Havia algo diferente ali, porém. Mais profundo. Mais sintomático. E muito mais simbólico. A Escola Municipal Padre Wilson é relativamente pequena e a única do bairro Igrejinha, no extremo da região norte de Juiz de Fora, mais próximo do distrito rural de Rosário de Minas do que do centro urbano do município. Foi lá que cerca de vinte tambores, com suas peles de couro e suas chitas com estampas coloridas, foram descarregados naquela segunda-feira, diante dos pares de olhos ressabiados. Não era para menos. O tambor mineiro — e, mais especificamente, a cultura congadeira que ele representa — há muito deixou de ser comum por essas bandas da Zona da Mata, ainda que estejamos no interior de Minas Gerais e a poucas horas de cidades onde seu ribombar não apenas soa forte, mas é costumeiramente presente.
Além disso — e esse é um fenômeno que possivelmente se repete em outras periferias Brasil afora —, apesar dos resquícios de uma tradição católica nos nomes da escola e do próprio lugar, era visível, naquele grupo de jovens, o reflexo de uma tendência que tem sido, se não eminente em comunidades como aquela, ao menos crescentemente protestante. Não se trata de uma crítica, mas de uma constatação: para alguns daqueles meninos e meninas, o Congado não seria somente o desconhecido, mas o inadmissível.
E, no entanto…
Conexão
Escrevi uma vez, logo que uma amiga arquiteta me explicou que os sons mais graves são os mais difíceis de isolar acusticamente, porque, mesmo quando não os ouvimos, eles reverberam nas paredes, no chão, no teto, no corpo: amores graves também são assim. Quando um tambor ressoa — reverberando cultura, resistência, liberdade —, o que vibra é o peito. Naquela tarde de segunda-feira, bem como por outras quatro tardes que se seguiram ao logo de duas semanas, eu ouvi; eles sentiram.
A ideia foi proposta pela psicóloga Raphaela Santos, coordenadora do projeto Jovem 3.0, desenvolvido na Escola Padre Wilson por meio de uma iniciativa da Nexa Resources S.A. — empresa metalúrgica e siderúrgica com sede em Igrejinha —, em parceria técnica com o Instituto Votorantim e a ONG Instituto Crescer para a Cidadania. Segundo Raphaela, colaboradora da ONG, o projeto tem como objetivo desenvolver a liderança e o protagonismo juvenil.
Raphaela já assistira antes apresentações do grupo de tambor mineiro Ingoma e, atualmente, é aluna da oficina ministrada pelo músico, compositor e arranjador Lucas Soares — o professor que, naquele primeiro encontro, viu-se escrutinado pelo olhar cismado de mais de uma dezena de adolescentes.

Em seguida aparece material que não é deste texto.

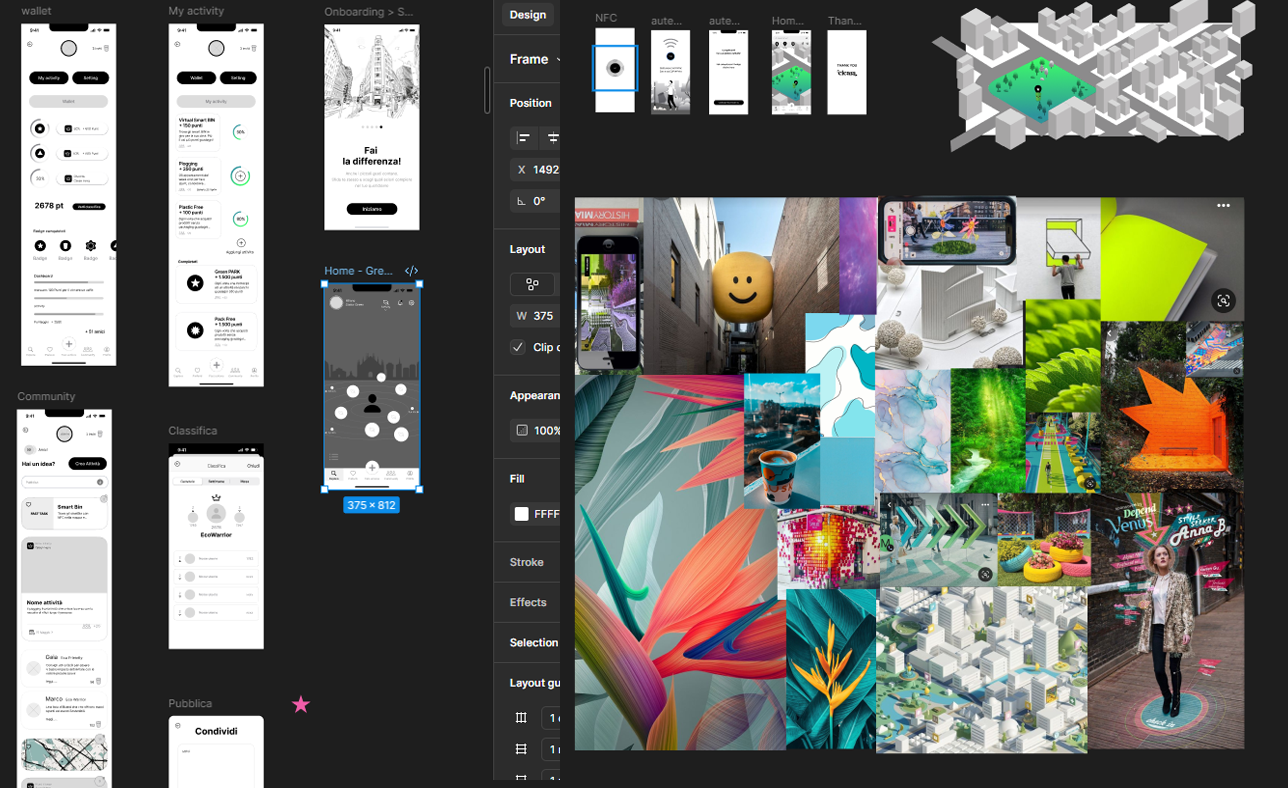Switch to the Design tab
The width and height of the screenshot is (1288, 788).
527,14

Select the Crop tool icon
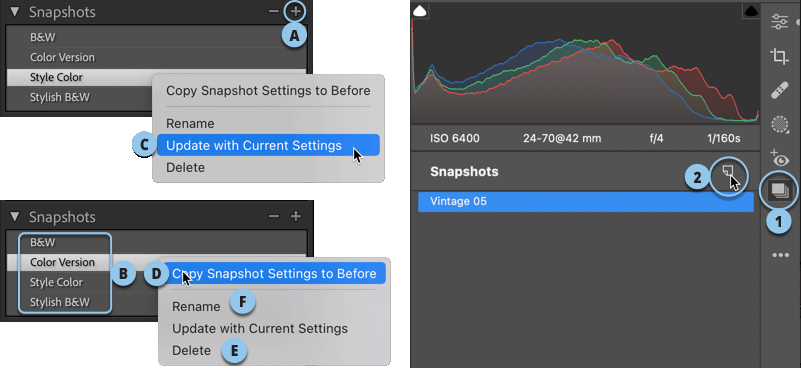click(780, 56)
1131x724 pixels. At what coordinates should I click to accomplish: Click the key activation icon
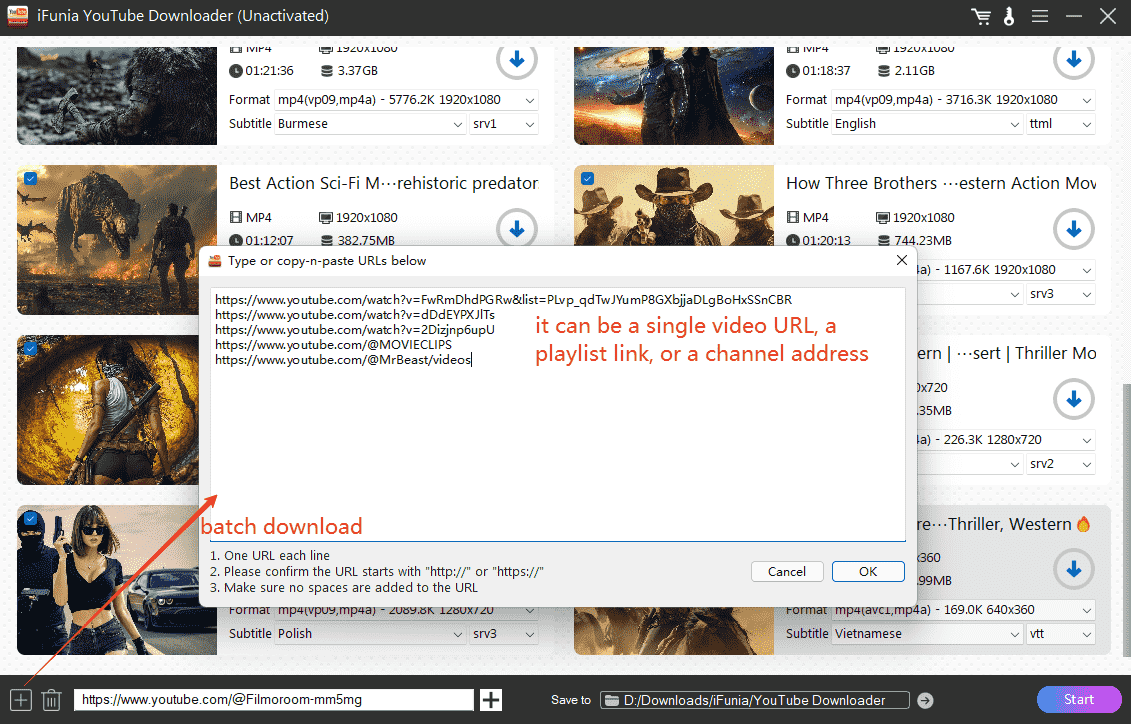tap(1010, 16)
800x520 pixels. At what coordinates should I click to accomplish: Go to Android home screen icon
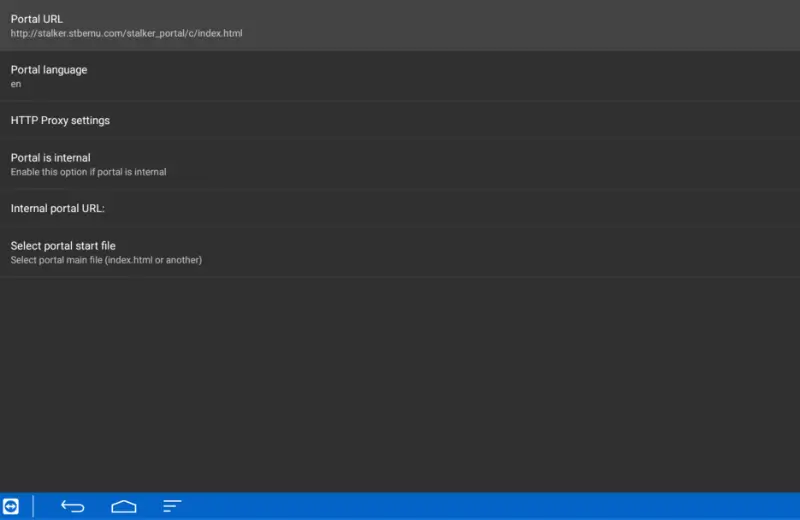(x=124, y=506)
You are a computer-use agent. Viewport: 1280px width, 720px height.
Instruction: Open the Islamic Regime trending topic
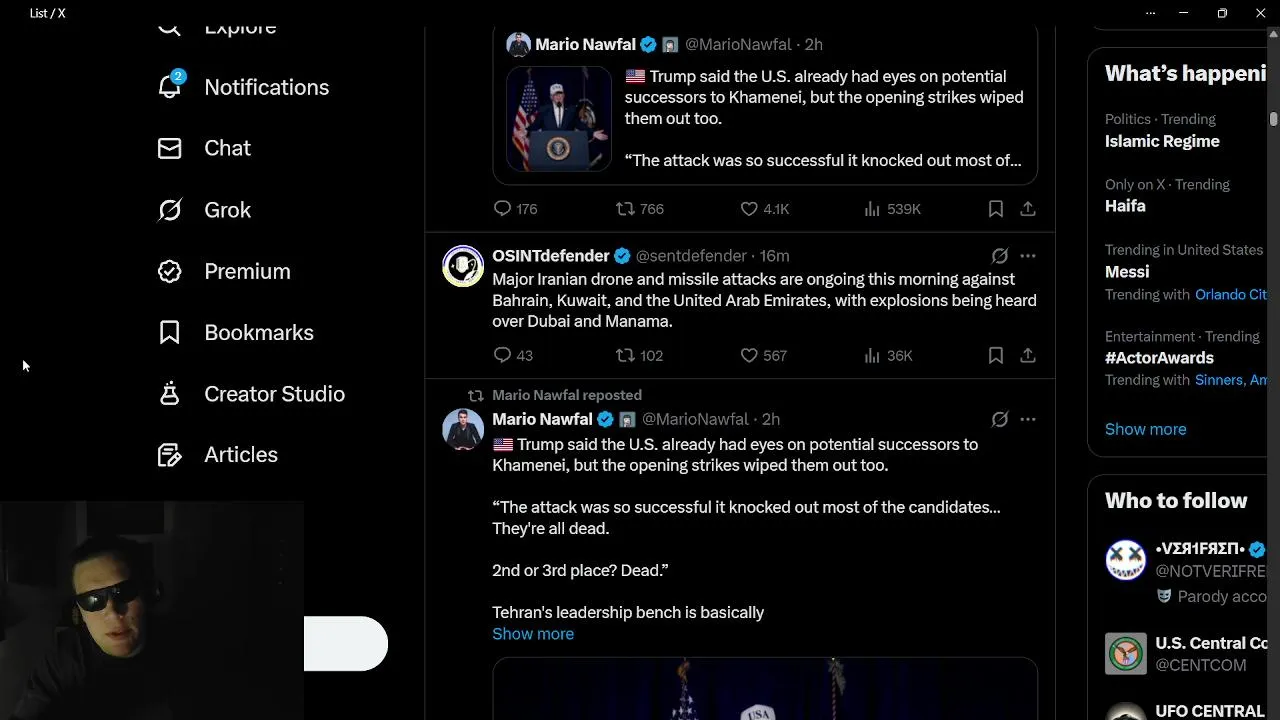click(x=1162, y=141)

Por isso, para o primeiro módulo deste segundo ano do projeto, a psicóloga pensou que uma espécie de iniciação ao tambor poderia atender a busca pelo entrosamento e o estímulo à autoconfiança dos estudantes.
Em retrospecto, a iniciativa parece inusitada, beirando a ironia. O conceito de 3.0 surgiu para nomear a terceira geração da Internet, que prevê uma organização dos conteúdos on-line de forma semântica, com sites e aplicativos mais inteligentes, bem como personalização e publicidade baseadas nas pesquisas e no comportamento dos usuários na rede. Essa até pode ser uma realidade da juventude, mas não de maneira uniforme. A despeito de terem acesso a redes sociais por seus celulares, por exemplo, os adolescentes participantes do projeto em Igrejinha, de acordo com Raphaela, em sua maioria, sequer possuem computadores próprios em casa.
Não é esse, contudo, exatamente o principal paradoxo. Na verdade, encontra-se aqui uma outra questão. Por que, afinal, incluir uma experiência de tambor, de uma cultura afromineira secular e ancestral, num projeto que visa a inserir a juventude na era da conexão? Alguns podem pensar se tratar, de fato, de um contrassenso, mas é aí que talvez esteja o que essa vivência tenha tido de mais especial: a compreensão de que estar conectado também implica fazê-lo com suas raízes, seu passado, sua história. E com seu semelhante.
Pode parecer estranho — e deveria ser —, mas nenhuma dessas coisas está subentendida no processo educacional e, se estivesse, talvez o País é que não estivesse na situação em que se encontra. A maioria dos adolescente que compareceram à Escola Municipal Padre Wilson naquela tarde e dos que àquele grupo foram se somando nos quatro encontros seguintes é negra. Mesmo assim, nenhum deles sabia que os toques que aprenderam no transcorrer daquelas horas — Marcha Grave e Moçambique Serra Acima, típicos do Congado mineiro, e Ijexá, ritmo afrobrasileiro bastante tocado também em outros estados do Brasil — são uma herança sua. Uma herança tão sua quanto o rap que cantaram em coro, no penúltimo dia, sorriso nos rostos, enquanto um deles se aventurava pelas cordas do violão emprestado por Lucas.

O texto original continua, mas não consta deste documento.